Inject a service in a model class Angular

Suppose I have a service which contains info about the logged user in my Angular application. I have a model called Sell that contains a field which is the user id who instantiates some Sell object. Is there a way to inject (I don't know if "inject" is the best word here) the user service inside the model in such way when the constructor is called, Sell takes the user id automatically and assign it to object?

Example:

user.service.ts

...
@Injectable()
export class UserService {
  private _id: string = 'some_id';

  get id(): string {
    return this._id;
  }    
}

sell.model.ts

export class Sell {
  userId: string;
  price: number;
  ...

  constructor() {
    // some way to have userService here
    this.userId = this.userService.id;
  }
}

some.component.ts

import { Component } from '@angular/core';
import { Sell } from '../models/sell.model';

@Component({
  ...
})
export class SomeComponent {

  newSell() {
    let sell = new Sell();
    // with this line, I'd want that the model itself assign user id
    // to its object.
    console.log(sell.userId) // some_id
  }
}

Upvotes: 6

Views: 15909

Answers (2)

mdziob
mdziob

Reputation: 1176

You shouldn't inject service there. Sell class will be just too 'smart' then. I think there are two proper ways to do it:

Inject UserService into SomeComponent (just add it to constructor), and then do

let sell = new Sell(this.userService.id);

Second way is to create another SellService, which will have UserService injected. It will have method createNewSell(), which will be the same as code snippet above.

Upvotes: 4

masimplo
masimplo

Reputation: 3774

What you are trying to do is reasonable, the way you are trying to do it is considered a bad practice (big flame war back in the day so not going to get into that)

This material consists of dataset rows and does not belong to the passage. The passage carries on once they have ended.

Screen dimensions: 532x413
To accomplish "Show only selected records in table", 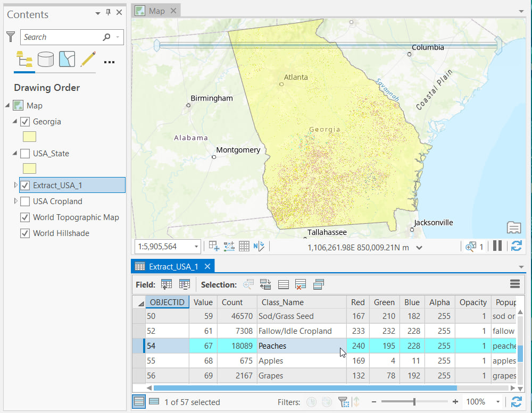I will click(154, 402).
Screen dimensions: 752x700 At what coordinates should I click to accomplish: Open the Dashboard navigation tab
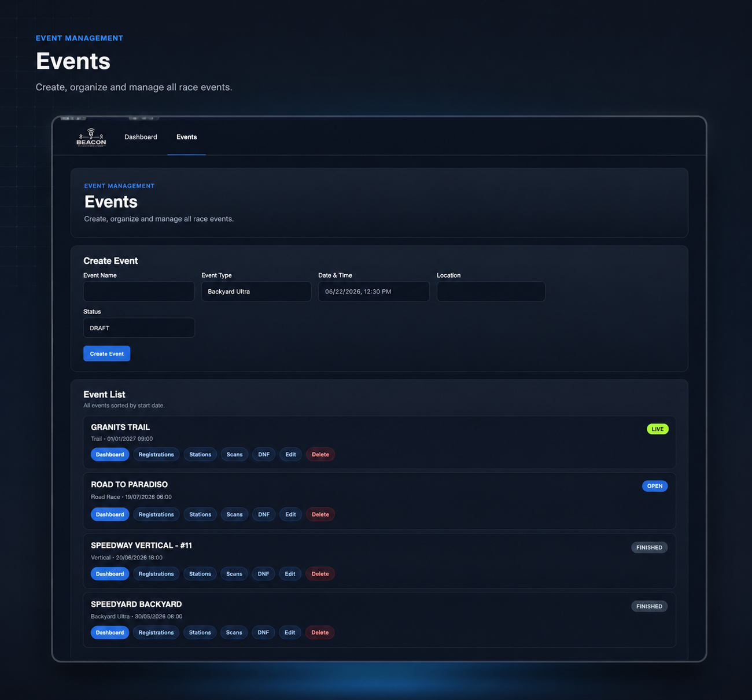(x=141, y=137)
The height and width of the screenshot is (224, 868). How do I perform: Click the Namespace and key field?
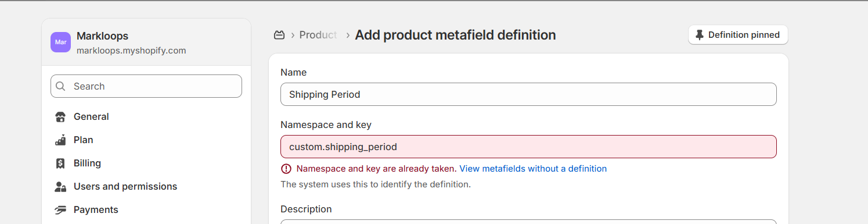528,147
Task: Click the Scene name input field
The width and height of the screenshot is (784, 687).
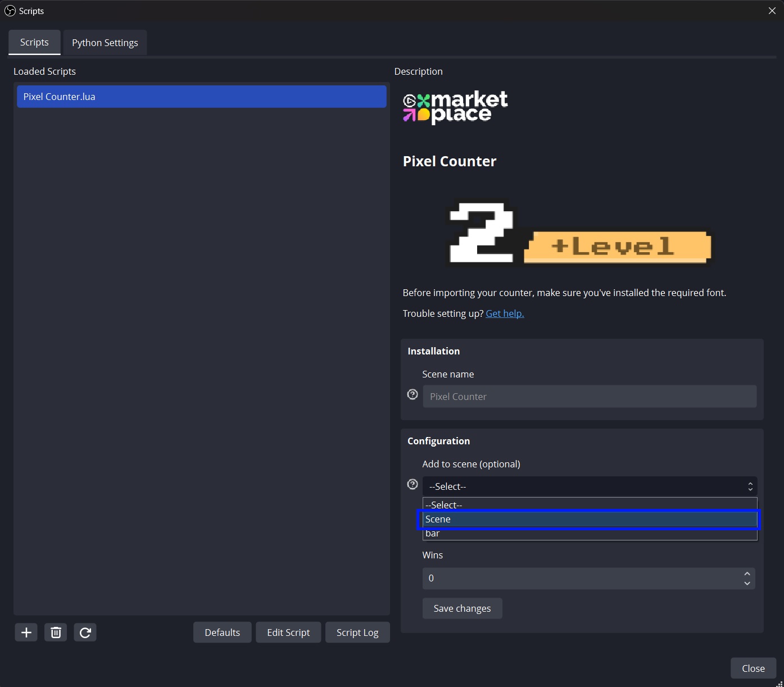Action: 589,397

One of the better ways to do something like that is use Factories to construct your objects.

So your code would look like:

// Component needing model
@Component(...)
class SomeComponent {
    constructor(sellFactory: SellFactoryService){
        const sell = sellFactory.getNewSell();
        console.log(sell.userId)

}

/// Sell factory
@Injectable()
class SellFactoryService {
    constructor(private _userService: UserService){ 
    }

    getNewSell(){
       const sell = new Sell();
       sell.userId = this._userService.id;
       return sell;
    }
}

// Your sell class remains dumb (btw Sale would be a much better name for a model)
export class Sell {
  userId: string;
  price: number;
}

This way everything remains decoupled and testable.